[EXTRACTED MATERIAL]
[Start of section]
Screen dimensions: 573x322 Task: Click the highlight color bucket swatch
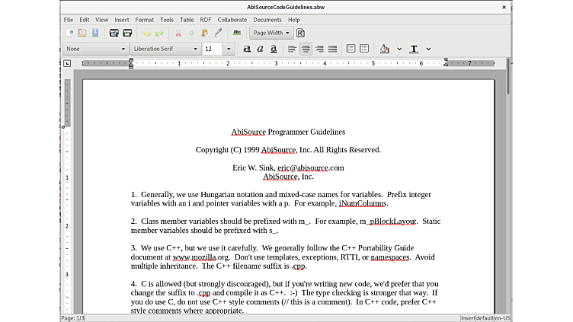point(384,49)
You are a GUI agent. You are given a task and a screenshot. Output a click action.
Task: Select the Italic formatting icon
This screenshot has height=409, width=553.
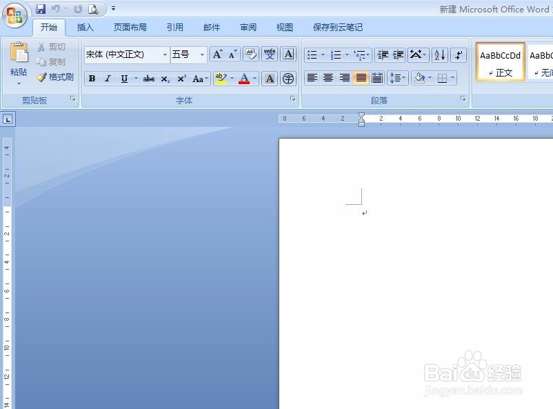107,78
[End of section]
[WHAT IS BEING ASKED] All records above are to be repeated exactly, with the images left out.

[EXERCISE SOLUTION]
Screen dimensions: 573x322 Task: Click the highlight color bucket swatch
point(384,49)
You are a GUI agent. You are given a task and a screenshot. Output a click action.
Task: Select the Italic formatting icon
This screenshot has height=409, width=553.
107,78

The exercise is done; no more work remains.